§ Task statement
Answer with a single number, the count of lines in the material below that contain the word "arrow".
----
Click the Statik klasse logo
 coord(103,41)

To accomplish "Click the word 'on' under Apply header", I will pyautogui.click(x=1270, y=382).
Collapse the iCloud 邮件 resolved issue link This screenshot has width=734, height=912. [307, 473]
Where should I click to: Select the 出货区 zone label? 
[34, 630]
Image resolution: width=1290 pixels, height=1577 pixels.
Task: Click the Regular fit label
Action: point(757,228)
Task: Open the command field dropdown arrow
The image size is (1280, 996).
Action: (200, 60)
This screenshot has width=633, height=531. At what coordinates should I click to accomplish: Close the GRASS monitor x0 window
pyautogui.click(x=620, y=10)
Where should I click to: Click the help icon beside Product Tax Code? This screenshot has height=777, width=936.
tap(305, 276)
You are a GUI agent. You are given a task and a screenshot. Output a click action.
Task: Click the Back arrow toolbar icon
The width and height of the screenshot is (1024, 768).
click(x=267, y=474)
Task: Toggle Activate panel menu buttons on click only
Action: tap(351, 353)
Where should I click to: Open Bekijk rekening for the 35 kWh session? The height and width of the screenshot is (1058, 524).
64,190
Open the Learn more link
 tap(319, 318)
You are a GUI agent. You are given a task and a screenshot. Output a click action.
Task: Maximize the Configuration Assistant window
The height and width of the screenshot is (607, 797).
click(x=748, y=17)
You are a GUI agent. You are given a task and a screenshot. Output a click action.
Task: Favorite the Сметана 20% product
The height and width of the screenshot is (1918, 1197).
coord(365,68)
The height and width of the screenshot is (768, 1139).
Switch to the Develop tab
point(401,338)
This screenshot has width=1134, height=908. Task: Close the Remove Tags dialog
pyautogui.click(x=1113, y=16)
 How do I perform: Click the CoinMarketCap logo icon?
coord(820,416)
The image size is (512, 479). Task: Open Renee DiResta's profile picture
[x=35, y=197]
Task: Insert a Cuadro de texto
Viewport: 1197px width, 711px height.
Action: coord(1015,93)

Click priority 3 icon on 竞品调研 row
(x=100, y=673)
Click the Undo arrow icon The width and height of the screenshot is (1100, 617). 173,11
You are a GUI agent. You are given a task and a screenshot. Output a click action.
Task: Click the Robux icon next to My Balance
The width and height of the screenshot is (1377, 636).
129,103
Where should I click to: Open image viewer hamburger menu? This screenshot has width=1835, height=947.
----
§ Answer below
3